### Records contained in a dataset
»»

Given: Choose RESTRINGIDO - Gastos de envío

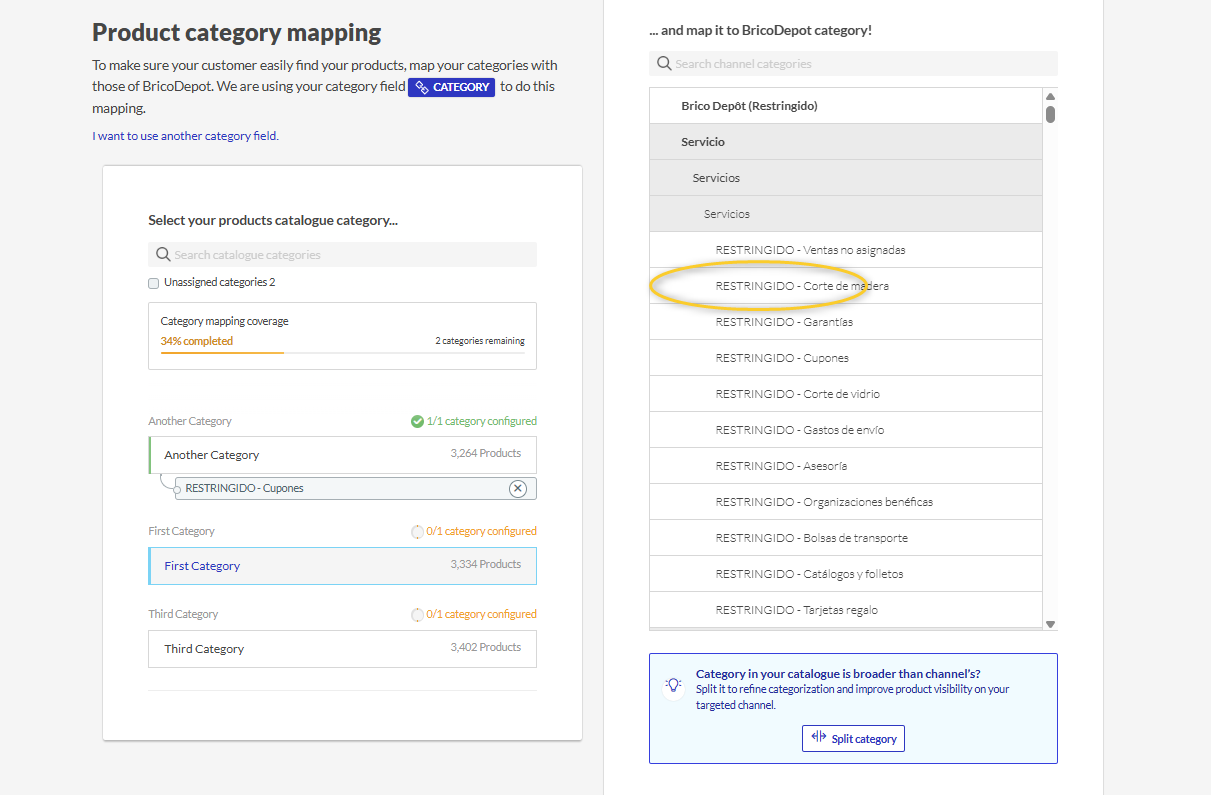Looking at the screenshot, I should (x=799, y=430).
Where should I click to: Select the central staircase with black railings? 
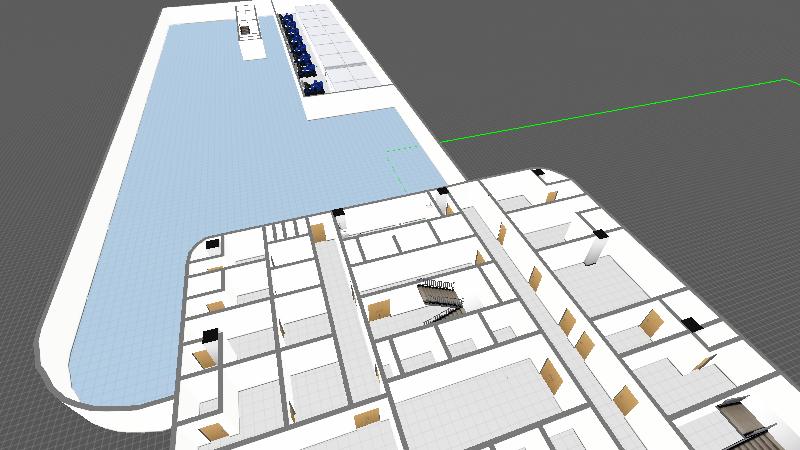point(440,299)
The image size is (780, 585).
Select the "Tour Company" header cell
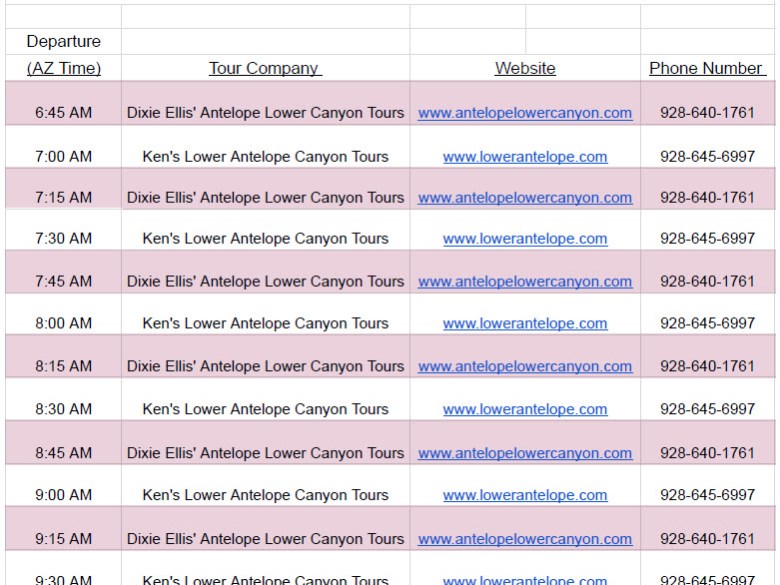pyautogui.click(x=265, y=69)
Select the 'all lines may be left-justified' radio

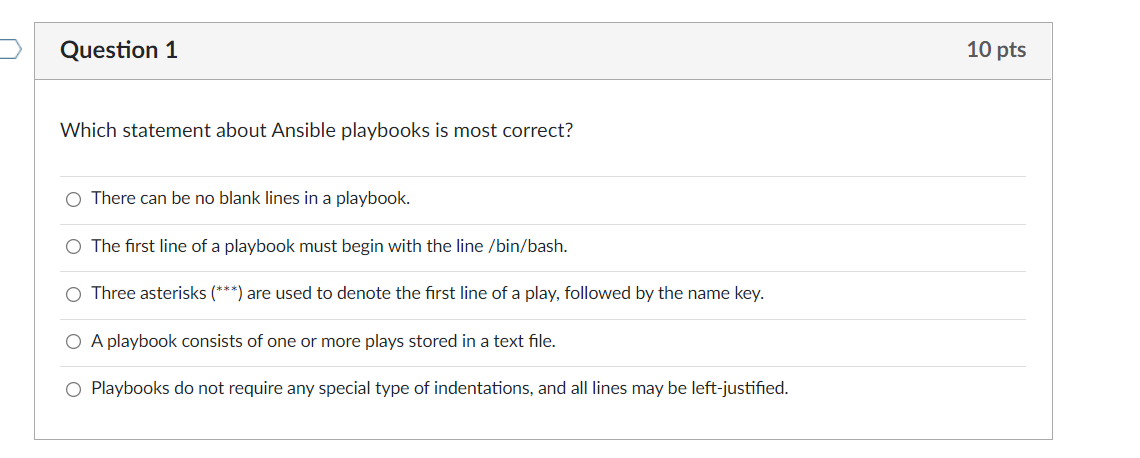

««

### What you need to do
Restate each entry exactly, omitting pictures.

### Reply
Given: Choose RESTRINGIDO - Gastos de envío

Looking at the screenshot, I should (x=799, y=430).
Where should I click to: Select the central staircase with black railings? 
point(440,299)
The image size is (780, 585).
Select the "Tour Company" header cell
pyautogui.click(x=265, y=69)
Select the 'all lines may be left-justified' radio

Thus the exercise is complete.